The above is a very lengthy introduction. I have similar data correlating assay results with long term patient survival in the case of platinum resistance in non-small cell lung cancer, cyclophosphamide resistance in breast cancer, and 5FU resistance in colorectal cancer. I had planned on writing a series of papers describing these correlations. I want to point out also that the technology used is entirely non-proprietary and public domain. I wrote such a long methods section because I wanted to provide a procedure manual so that other laboratories could reproduce and build upon my work.

I have been performing 40 to 50 assays per month (my maximal capacity, given the amount of work I put into each one) for more than 10 years now. I have prolonged and saved many lives and helped even more patients avoid toxicity from inactive treatment regimens. I have also, not infrequently, made life difficult for clinical oncologists by identifying as "best" regimens those which are financially disadvantageous to the oncologists. This is a serious impediment to progress, but this will hopefully change as reimbursement moves oncologists away from being retail pharmacists and back toward being physicians.

What I haven't been able to do is to get formal clinical trials done. I've tried very hard (e.g. VA CSP # 280, multiple myeloma; ECOG #535, NSCLC; GOG # 118, ovarian cancer). I clearly lack the organizational and communication skills to be successful as a clinical investigator. But I've done something original and important and it deserves to see the light of day in the form of the type of clinical trials which everyone demands (e.g. see the suggestion of reviewer #2 of my JNCI manuscript, who says that the only thing worth publishing relating to the field is a three-armed prospective, randomized trial). I'm willing to do it. I'm wanting to do it. I'm waiting to do it. But I can't do it without help. So I come to you; the person most responsible (if inadvertently and unintentionally so) for what has come to be my life's work. And one of the most esteemed ovarian cancer investigators in the world. What can I do? What should I do? Can you help get the studies done which everyone keeps saying should be done?

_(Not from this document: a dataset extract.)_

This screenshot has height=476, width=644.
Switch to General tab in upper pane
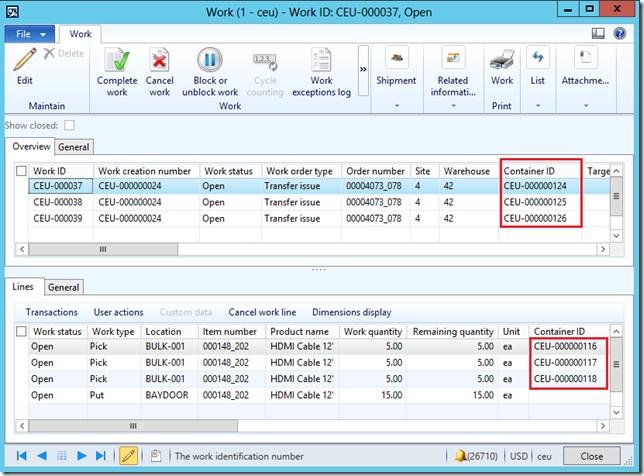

I hope that your viewpoint on all of this is not clouded by the NCI's NSCLC studies. Those were studies based on subculturing tumors, and they were a test not of the assays themselves but of the feasibility and suitability of using tumor subcultures for this testing. In the NCI's NSCLC studies, 100% of tumors were subcultured; the specimen evaluability rate was < 25%; the tumors were tested as monolayers, which has been shown not to correlate with in vivo resistance in murine tumor models, while testing the same tumors as three dimensional spheroids does correlate (Teicher, Kerbel, et al...do a PubMed search on "MULTICELLULAR [titl] AND RESISTANCE [titl]," and you will pull up a couple of dozen papers which describe this phenomenon). We test tumors as multicellular, floating spheroids. We throw away the single cells (exactly opposite to Salmon's/Von Hoff's assays). Our evaluability rate is 95%, as compared to <25%. We test true fresh tumors and not subcultures. We rigorously standardize conditions, use two different but complementary cell death endpoints, and we base our classification of results on very well defined training set databases. I spend 100% of my time doing these assays, and I've been doing them, largely full time, since 1979. It is completely different than the NCI methodology, yet most oncologists don't understand the difference between cell proliferation assays versus cell death assays, much less understand the nuances of assay technology.

So can you help? Or introduce me to someone who can help?

Sincerely yours,

Larry Weisenthal
cc: Barnett S. Kramer

nb: Dr. Young ultimately sent me a polite reply, in which he suggested applying to the NIH for a research grant.